Regulated relapse is the first stage of relapse, while compulsive relapse is the second. In a regulated relapse, the person makes the conscious choice to begin using again. In cases of compulsive relapse, the individual does not voluntarily return to drug or alcohol use. The desire to take drugs returns when the individual is confronted with environmental signals or stresses that they have come to identify with drug use. 

However, pharmaceutical and behavioral therapies that reward and encourage good choices are most effective in helping people make the transition from controlled relapse to social use or abstinence. Cognitive behavioral therapy is one example of a tried and true behavioral intervention, but there are others, such as acquiring a stable career or reconnecting with old friends and family.

Leveraging Neuroplasticity for Addiction Recovery

You can witness the magnificent feat of neuroplasticity throughout your lifetime as you create new habits and learn new skills. Adopting new cognitive patterns is beneficial to recovery. So, psychotherapeutic approaches, like cognitive-behavioral therapy or CBT, are a popular modality in treatments for addiction recovery.

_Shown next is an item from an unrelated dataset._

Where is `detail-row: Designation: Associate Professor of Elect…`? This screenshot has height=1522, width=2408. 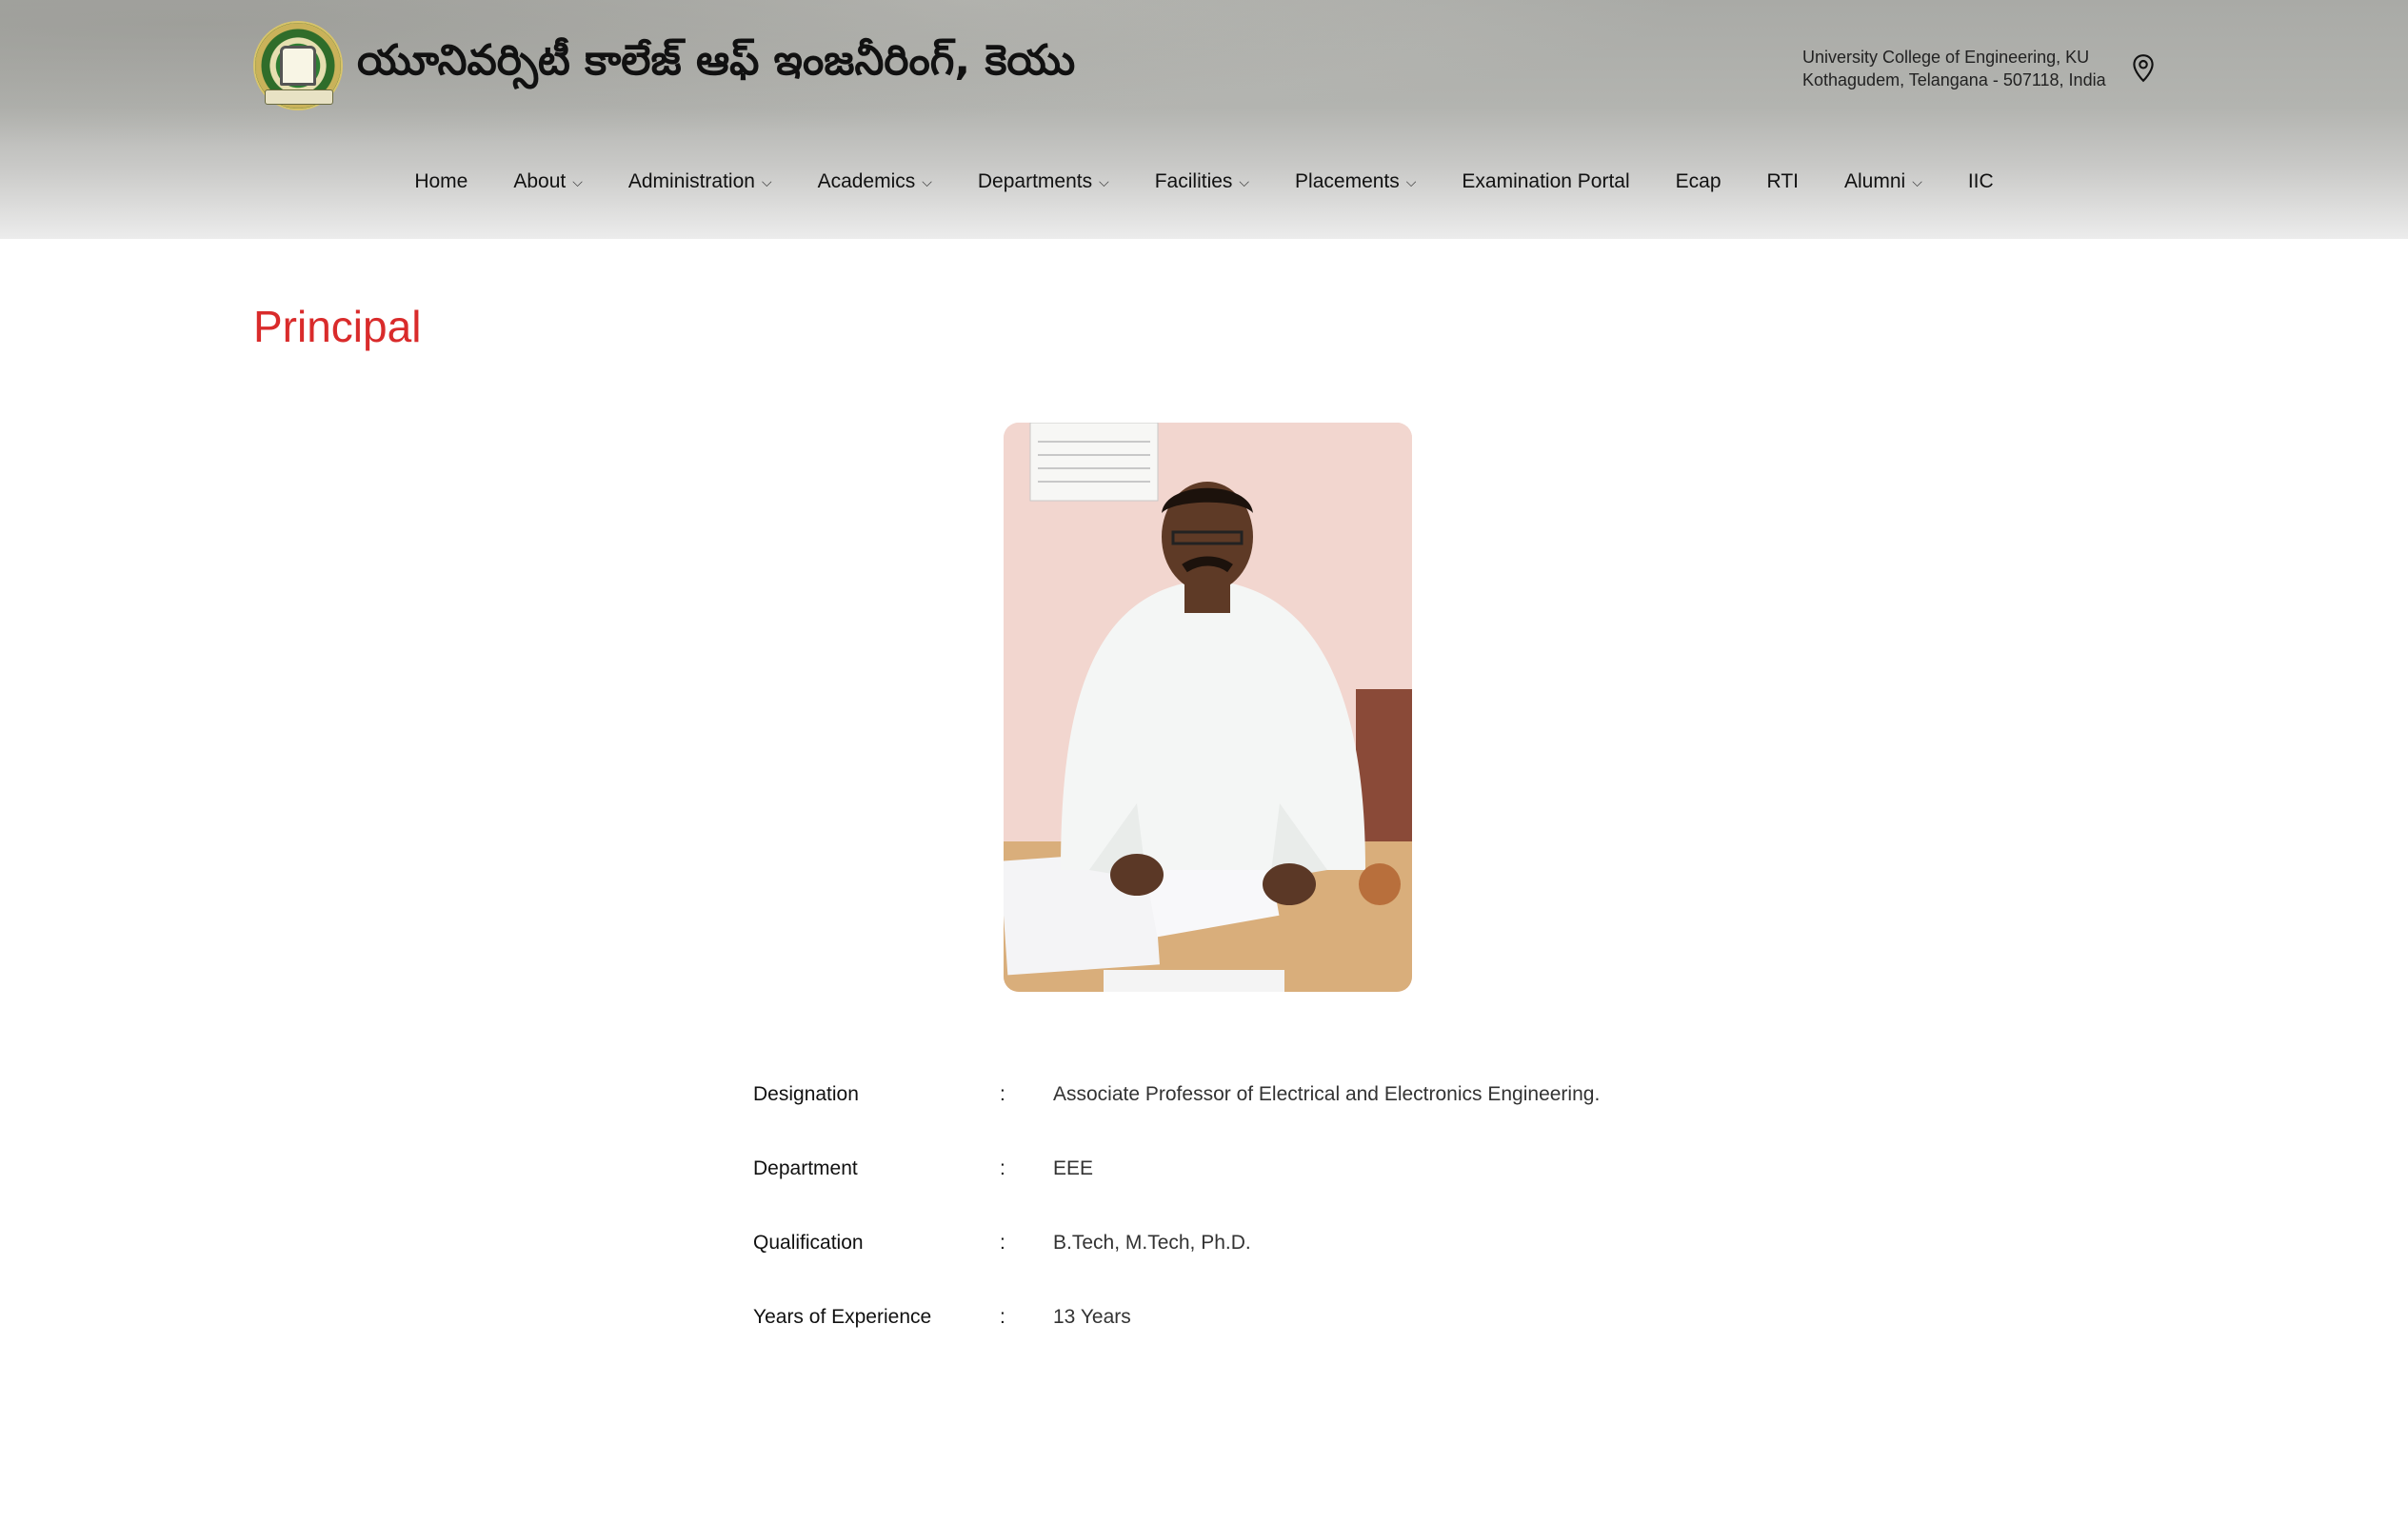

Much of CBT is built on principles of neuroplasticity by taking advantage of a practitioner's brain to change its response to stimuli and triggers. By developing more effective coping strategies and understanding underlying thoughts and behavior responses, a person can leverage their brain's plastic nature using CBT and other interventions to resist cravings for drugs or alcohol.

In order to combat the growing problem of substance use disorders, many treatment centers are combining behavioral therapies with medication management and support groups to facilitate recovery. It is the combination of these components that make the treatments received at a drug rehab most effective. An inpatient rehab will also include detox, which you’ll find is medically managed at any of the top-rated treatment centers.

Many good things in life get sidelined by addiction or when a person uses substances as a maladaptive response to cope with stress or circumstances. But thanks to the brain's knack for changing itself over time through conditioning with its superpower, neuroplasticity, there is more hope than ever for those who want to improve the quality of their life and live soberly.